# Text segment
Find `dy/dx`, if x and y are connected parametrically by the equations, given below without eliminating the parameter:
`x=(a(1+t^(2)))/(1-t^(2)),y=(2t)/(1-t^(2))`

To find \( \frac{dy}{dx} \) when \( x \) and \( y \) are connected parametrically by the equations: \[ x = \frac{a(1+t^2)}{1-t^2}, \quad y = \frac{2t}{1-t^2} \] we will use the chain rule without eliminating the parameter \( t \). ### Step 1: Differentiate \( x \) with respect to \( t \) We start by differentiating \( x \) with respect to \( t \): \[ x = \frac{a(1+t^2)}{1-t^2} \] Using the quotient rule, where \( u = a(1+t^2) \) and \( v = 1-t^2 \): \[ \frac{dx}{dt} = \frac{v \frac{du}{dt} - u \frac{dv}{dt}}{v^2} \] Calculating \( \frac{du}{dt} \) and \( \frac{dv}{dt} \): \[ \frac{du}{dt} = a(2t), \quad \frac{dv}{dt} = -2t \] Now substituting these into the quotient rule: \[ \frac{dx}{dt} = \frac{(1-t^2)(2at) - a(1+t^2)(-2t)}{(1-t^2)^2} \] Simplifying this expression: \[ \frac{dx}{dt} = \frac{2at(1-t^2) + 2at(1+t^2)}{(1-t^2)^2} = \frac{2at(1-t^2 + 1+t^2)}{(1-t^2)^2} = \frac{2at(2)}{(1-t^2)^2} = \frac{4at}{(1-t^2)^2} \] ### Step 2: Differentiate \( y \) with respect to \( t \) Next, we differentiate \( y \) with respect to \( t \): \[ y = \frac{2t}{1-t^2} \] Using the quotient rule again: \[ \frac{dy}{dt} = \frac{(1-t^2)(2) - 2t(-2t)}{(1-t^2)^2} \] Simplifying this expression: \[ \frac{dy}{dt} = \frac{2(1-t^2) + 4t^2}{(1-t^2)^2} = \frac{2 + 2t^2}{(1-t^2)^2} = \frac{2(1+t^2)}{(1-t^2)^2} \] ### Step 3: Find \( \frac{dy}{dx} \) Now, we can find \( \frac{dy}{dx} \) using the chain rule: \[ \frac{dy}{dx} = \frac{dy/dt}{dx/dt} \] Substituting the derivatives we found: \[ \frac{dy}{dx} = \frac{\frac{2(1+t^2)}{(1-t^2)^2}}{\frac{4at}{(1-t^2)^2}} \] The \( (1-t^2)^2 \) terms cancel out: \[ \frac{dy}{dx} = \frac{2(1+t^2)}{4at} = \frac{1+t^2}{2at} \] ### Final Result Thus, the final result is: \[ \frac{dy}{dx} = \frac{1+t^2}{2at} \] ---

# Directions for this task
Answer these questions about the worked solution for dy/dx:
(a) In Step 1, what are u and v set equal to for the quotient rule?
(b) What simplified expression does Step 2 reach for dy/dt?
(c) What is the final result for dy/dx?

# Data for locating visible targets
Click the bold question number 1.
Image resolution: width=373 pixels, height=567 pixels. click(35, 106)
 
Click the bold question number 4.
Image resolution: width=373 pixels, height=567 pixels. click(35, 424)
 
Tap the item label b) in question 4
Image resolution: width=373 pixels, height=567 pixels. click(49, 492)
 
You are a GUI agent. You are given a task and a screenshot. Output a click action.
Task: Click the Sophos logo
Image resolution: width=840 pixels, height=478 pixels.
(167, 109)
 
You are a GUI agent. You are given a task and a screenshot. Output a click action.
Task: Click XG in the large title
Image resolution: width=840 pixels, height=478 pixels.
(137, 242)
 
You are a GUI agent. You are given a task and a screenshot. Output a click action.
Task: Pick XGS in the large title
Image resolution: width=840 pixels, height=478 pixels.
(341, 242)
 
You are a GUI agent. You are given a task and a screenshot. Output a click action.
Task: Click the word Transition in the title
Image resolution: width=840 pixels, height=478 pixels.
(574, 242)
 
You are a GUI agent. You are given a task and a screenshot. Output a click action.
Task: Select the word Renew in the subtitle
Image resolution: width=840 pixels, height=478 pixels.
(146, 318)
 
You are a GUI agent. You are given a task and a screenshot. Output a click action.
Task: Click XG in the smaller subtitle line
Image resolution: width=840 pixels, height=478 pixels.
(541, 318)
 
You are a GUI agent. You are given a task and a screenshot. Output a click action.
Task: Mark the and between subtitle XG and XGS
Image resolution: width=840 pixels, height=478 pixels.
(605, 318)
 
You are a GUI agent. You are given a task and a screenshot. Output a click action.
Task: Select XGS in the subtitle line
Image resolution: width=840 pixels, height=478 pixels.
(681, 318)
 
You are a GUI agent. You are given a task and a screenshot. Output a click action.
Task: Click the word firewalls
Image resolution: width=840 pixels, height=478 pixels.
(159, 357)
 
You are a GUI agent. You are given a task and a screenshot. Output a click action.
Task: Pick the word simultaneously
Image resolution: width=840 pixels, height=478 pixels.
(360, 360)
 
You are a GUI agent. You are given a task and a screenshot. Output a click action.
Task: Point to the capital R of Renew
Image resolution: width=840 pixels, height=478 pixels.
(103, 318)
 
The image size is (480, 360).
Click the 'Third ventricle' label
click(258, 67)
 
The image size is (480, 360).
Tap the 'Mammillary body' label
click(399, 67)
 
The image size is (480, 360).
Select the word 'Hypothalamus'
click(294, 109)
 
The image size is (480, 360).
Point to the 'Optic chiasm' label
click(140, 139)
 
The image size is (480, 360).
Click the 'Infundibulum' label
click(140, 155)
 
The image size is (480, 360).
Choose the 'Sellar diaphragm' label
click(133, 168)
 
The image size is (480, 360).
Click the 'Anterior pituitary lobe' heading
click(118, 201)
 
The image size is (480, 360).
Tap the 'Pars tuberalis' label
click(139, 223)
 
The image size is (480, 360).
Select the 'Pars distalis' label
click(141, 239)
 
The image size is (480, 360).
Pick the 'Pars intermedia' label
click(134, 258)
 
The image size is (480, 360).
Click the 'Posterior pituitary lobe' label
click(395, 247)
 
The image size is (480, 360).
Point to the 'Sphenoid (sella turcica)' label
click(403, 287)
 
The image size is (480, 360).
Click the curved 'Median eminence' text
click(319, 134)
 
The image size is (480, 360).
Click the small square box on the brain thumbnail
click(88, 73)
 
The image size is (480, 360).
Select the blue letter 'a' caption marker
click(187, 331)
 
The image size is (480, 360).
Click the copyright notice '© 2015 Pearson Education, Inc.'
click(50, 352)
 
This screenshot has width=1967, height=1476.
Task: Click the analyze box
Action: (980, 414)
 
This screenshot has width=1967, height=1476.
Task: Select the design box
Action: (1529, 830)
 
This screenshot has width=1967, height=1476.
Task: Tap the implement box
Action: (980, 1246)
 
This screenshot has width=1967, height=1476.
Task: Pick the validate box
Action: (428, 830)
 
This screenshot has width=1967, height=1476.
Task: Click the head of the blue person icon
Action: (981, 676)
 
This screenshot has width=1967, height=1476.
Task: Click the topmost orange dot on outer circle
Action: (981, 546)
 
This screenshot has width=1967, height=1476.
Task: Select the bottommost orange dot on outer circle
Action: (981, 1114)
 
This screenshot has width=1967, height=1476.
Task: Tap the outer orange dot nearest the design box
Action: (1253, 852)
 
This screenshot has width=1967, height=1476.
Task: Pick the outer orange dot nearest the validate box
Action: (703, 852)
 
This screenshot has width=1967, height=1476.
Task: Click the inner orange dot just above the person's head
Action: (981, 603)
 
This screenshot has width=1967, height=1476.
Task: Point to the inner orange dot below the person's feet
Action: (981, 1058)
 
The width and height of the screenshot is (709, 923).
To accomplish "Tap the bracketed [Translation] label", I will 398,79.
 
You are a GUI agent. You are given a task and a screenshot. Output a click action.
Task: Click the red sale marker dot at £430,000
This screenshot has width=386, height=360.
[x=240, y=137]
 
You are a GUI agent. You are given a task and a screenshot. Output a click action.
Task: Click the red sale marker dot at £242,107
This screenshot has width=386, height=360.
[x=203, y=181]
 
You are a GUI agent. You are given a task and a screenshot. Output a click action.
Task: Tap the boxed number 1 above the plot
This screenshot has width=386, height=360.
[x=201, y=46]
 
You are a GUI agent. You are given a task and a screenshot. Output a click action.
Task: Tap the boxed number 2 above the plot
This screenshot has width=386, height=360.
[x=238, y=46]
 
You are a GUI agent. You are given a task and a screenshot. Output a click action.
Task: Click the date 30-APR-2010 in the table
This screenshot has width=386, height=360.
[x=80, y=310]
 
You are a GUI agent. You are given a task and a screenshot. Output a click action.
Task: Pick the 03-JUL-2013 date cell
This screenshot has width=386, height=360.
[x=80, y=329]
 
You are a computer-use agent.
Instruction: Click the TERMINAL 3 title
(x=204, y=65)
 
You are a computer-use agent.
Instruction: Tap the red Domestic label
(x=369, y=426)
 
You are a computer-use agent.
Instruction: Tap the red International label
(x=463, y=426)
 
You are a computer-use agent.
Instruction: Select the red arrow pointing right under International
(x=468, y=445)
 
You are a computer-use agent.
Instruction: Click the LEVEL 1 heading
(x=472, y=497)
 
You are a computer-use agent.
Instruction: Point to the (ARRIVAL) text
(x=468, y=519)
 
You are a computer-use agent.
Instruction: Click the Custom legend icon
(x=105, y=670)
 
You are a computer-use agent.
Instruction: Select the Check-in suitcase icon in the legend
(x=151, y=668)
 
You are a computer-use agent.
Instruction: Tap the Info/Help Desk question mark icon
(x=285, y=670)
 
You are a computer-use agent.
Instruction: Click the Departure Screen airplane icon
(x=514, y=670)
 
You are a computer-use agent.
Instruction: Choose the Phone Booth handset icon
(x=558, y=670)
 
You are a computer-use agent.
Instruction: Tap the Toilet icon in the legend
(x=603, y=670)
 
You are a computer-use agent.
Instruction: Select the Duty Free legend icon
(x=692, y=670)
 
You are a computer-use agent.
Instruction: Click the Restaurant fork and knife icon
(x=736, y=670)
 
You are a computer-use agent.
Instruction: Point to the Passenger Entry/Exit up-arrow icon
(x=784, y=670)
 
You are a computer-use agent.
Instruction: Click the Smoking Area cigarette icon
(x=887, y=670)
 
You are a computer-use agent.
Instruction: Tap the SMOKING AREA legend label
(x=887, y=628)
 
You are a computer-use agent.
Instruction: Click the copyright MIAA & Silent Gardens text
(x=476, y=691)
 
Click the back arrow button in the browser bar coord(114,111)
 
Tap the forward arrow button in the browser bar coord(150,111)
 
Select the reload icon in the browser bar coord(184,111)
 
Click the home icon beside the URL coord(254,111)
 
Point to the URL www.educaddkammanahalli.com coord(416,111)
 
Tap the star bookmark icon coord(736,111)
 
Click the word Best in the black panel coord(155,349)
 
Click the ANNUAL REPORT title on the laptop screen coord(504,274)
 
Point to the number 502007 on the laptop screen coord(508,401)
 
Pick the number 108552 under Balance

# Response to the task
(a) u = a(1+t^2) and v = 1-t^2
(b) dy/dt = 2(1+t^2)/(1-t^2)^2
(c) dy/dx = (1+t^2)/(2at)